EXERCISE DETAILS:
Swap "Identify" for "Determine" in the data from the line with "Identify the location of tab-profile." up to and including the line with "(675, 1516).", and write out those lines again with nothing else changed. Leave the pictures out of your answer.
____ MATERIAL FOR THIS TASK
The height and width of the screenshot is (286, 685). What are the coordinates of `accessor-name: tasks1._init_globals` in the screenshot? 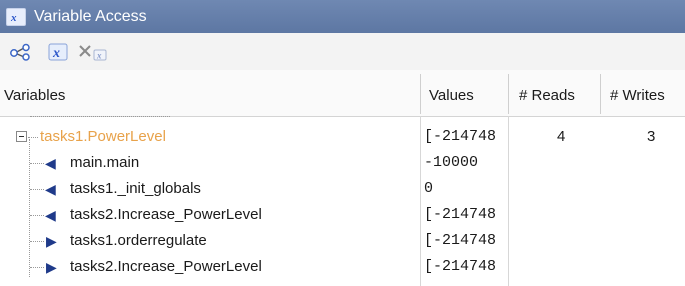 It's located at (136, 188).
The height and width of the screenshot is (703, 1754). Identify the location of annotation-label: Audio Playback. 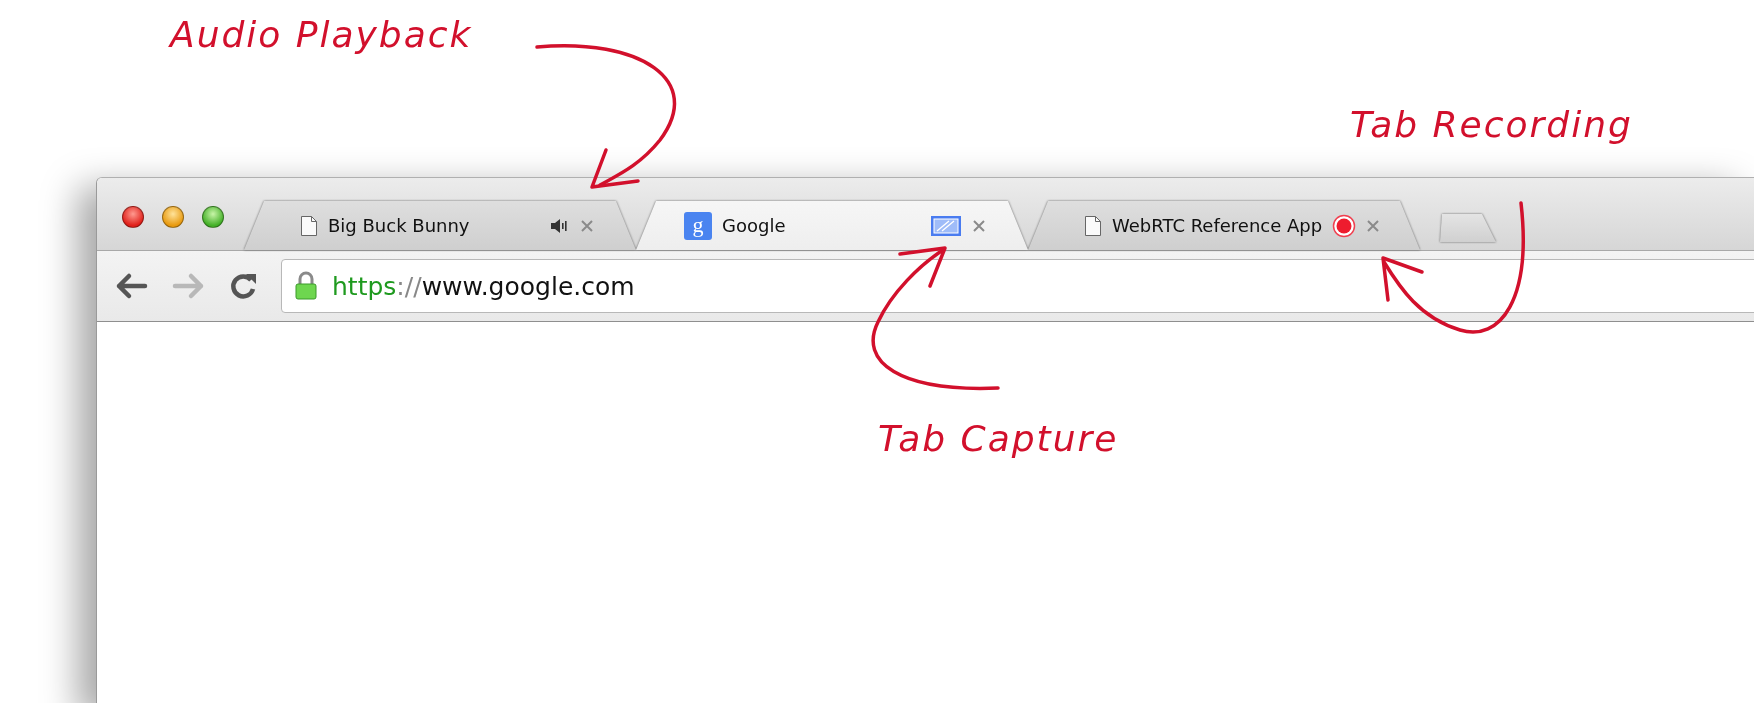
(322, 34).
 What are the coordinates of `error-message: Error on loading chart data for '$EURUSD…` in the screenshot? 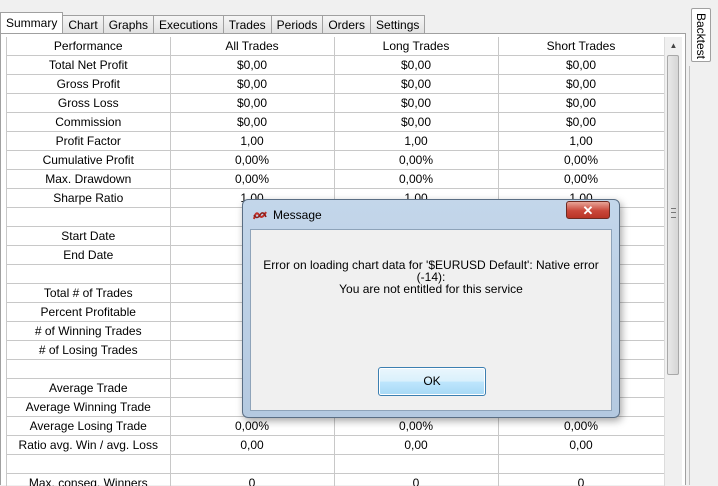 It's located at (431, 277).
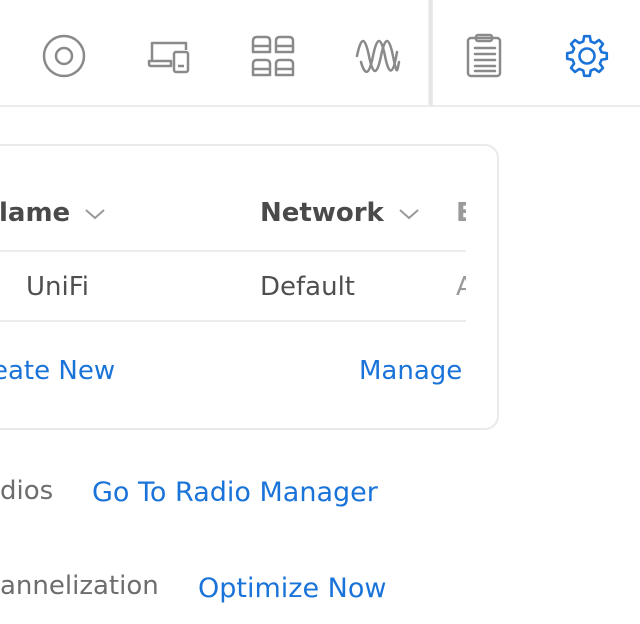 The height and width of the screenshot is (624, 640). I want to click on manage-link: Manage, so click(410, 371).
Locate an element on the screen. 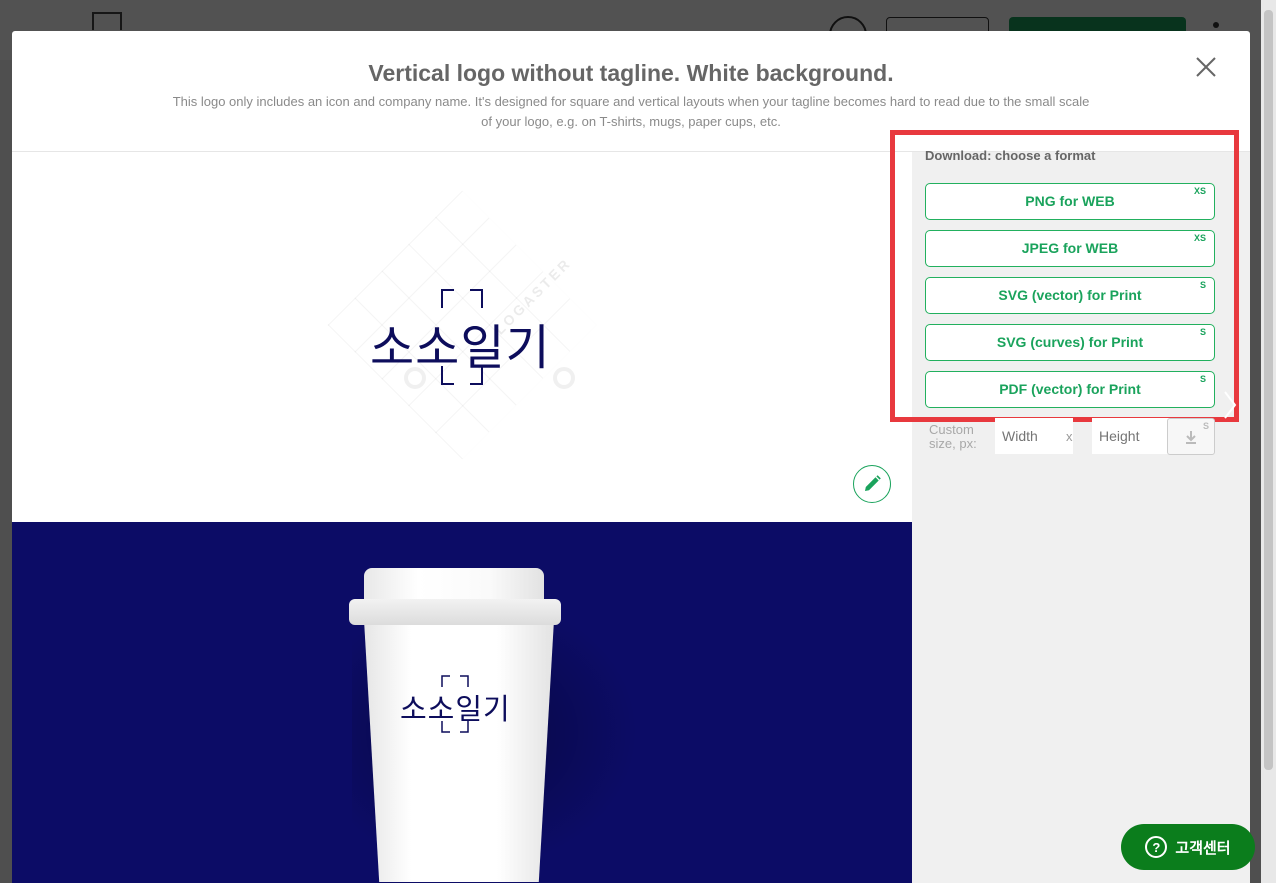 The image size is (1276, 883). customer-center-button: ? 고객센터 is located at coordinates (1188, 847).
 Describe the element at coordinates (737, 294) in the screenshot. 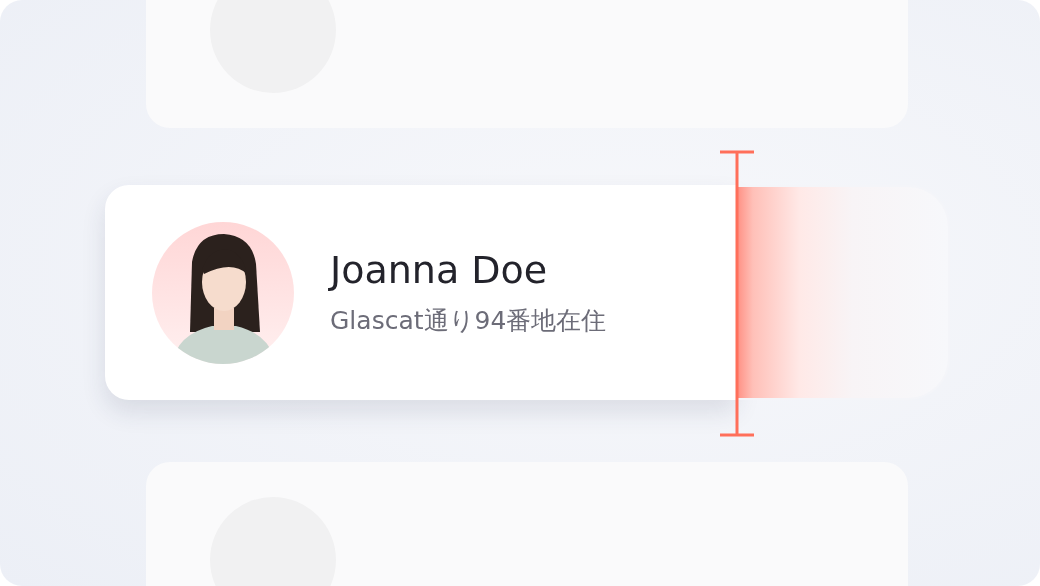

I see `measure-marker-icon` at that location.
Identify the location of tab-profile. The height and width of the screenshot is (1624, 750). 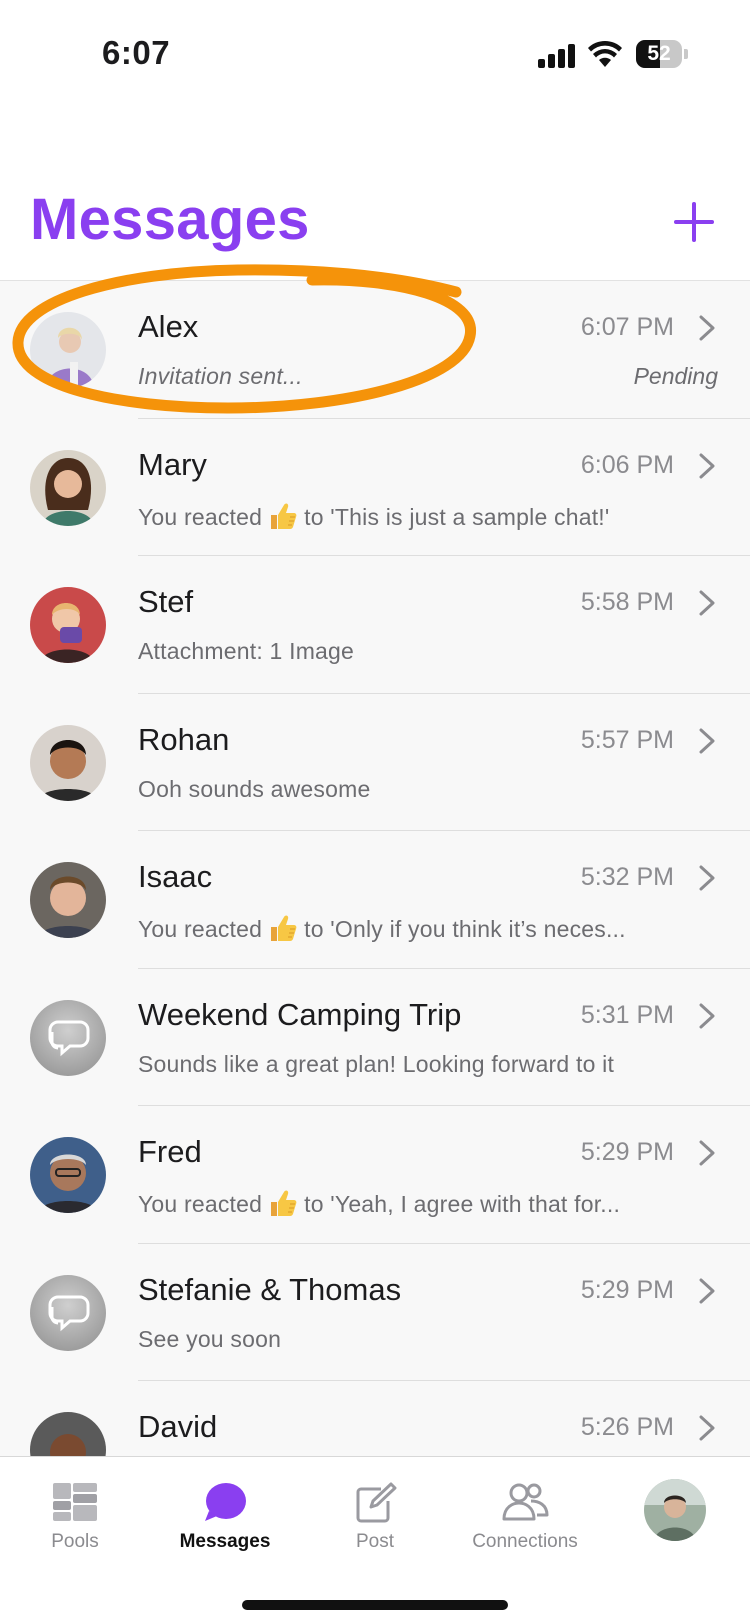
(675, 1516).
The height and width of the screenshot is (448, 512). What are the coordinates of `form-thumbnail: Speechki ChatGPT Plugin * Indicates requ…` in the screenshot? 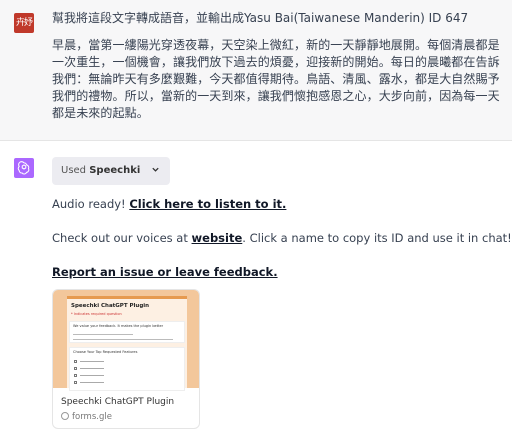 It's located at (126, 340).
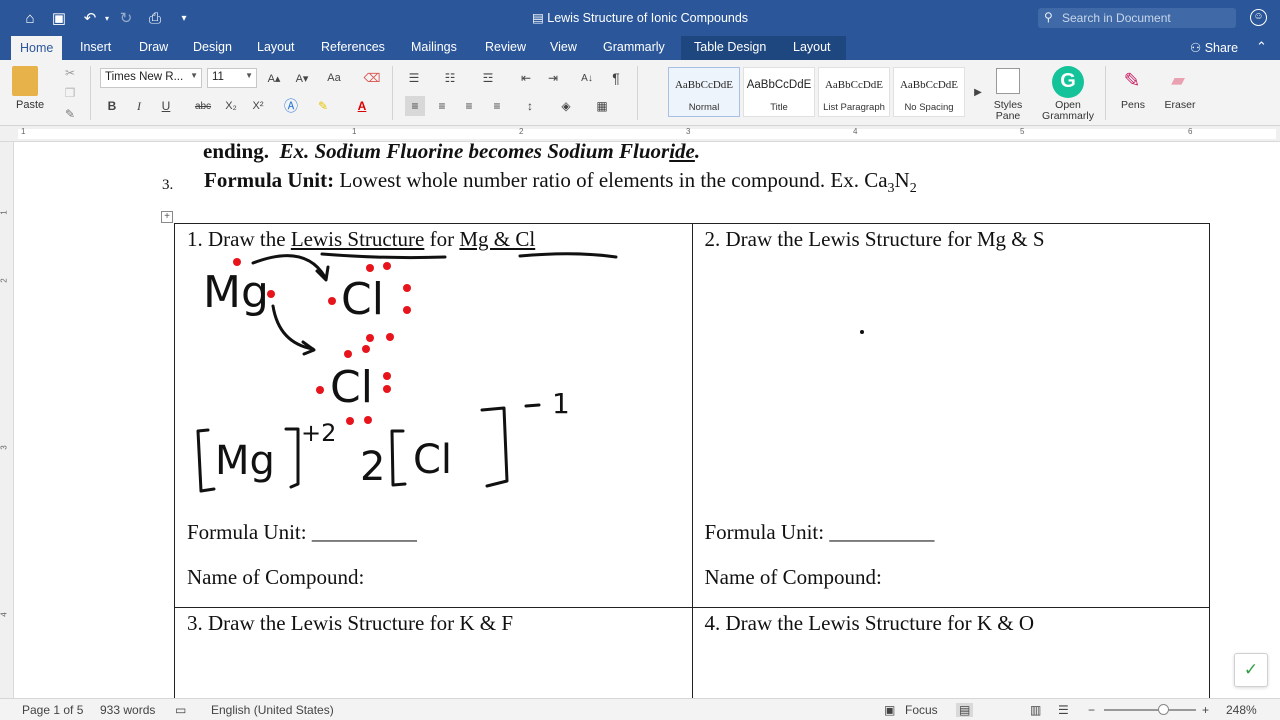 The height and width of the screenshot is (720, 1280). I want to click on zoom-slider-thumb, so click(1164, 710).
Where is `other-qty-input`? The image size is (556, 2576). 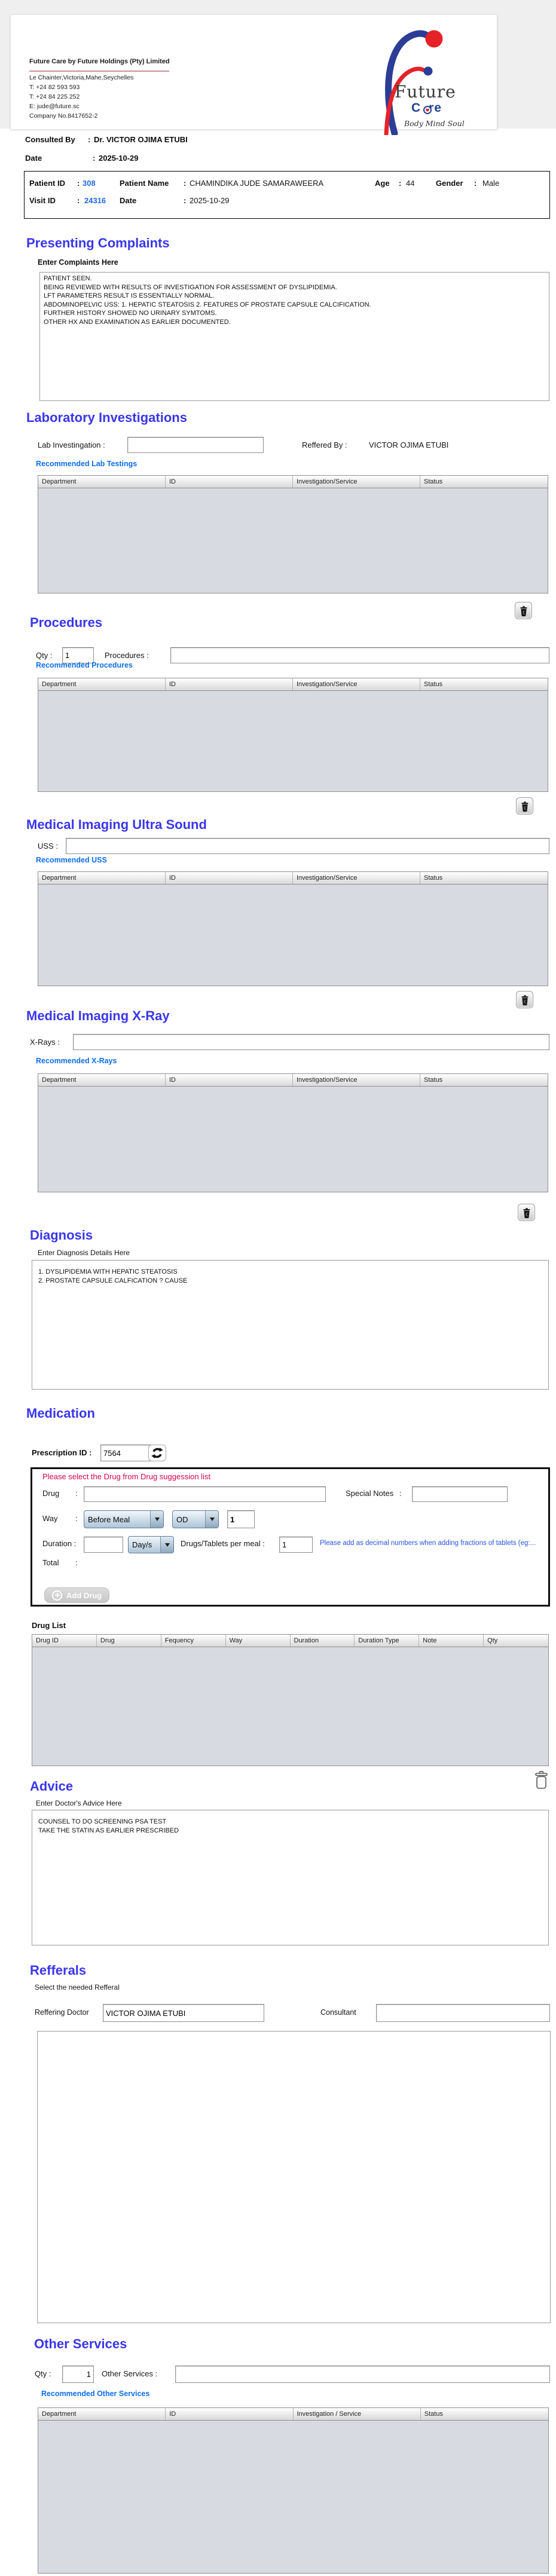 other-qty-input is located at coordinates (78, 2374).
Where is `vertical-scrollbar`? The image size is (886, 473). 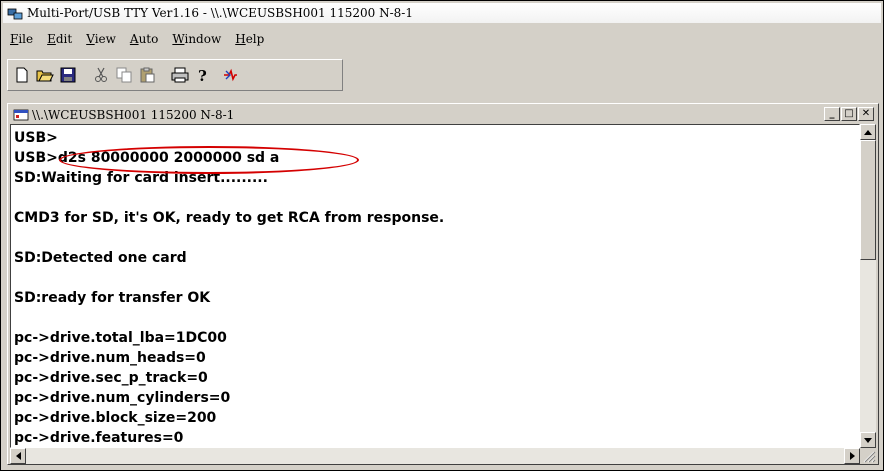
vertical-scrollbar is located at coordinates (868, 286).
________
WRITTEN RESPONSE:
Determine the location of tab-profile. The height and width of the screenshot is (1624, 750). 
(675, 1516).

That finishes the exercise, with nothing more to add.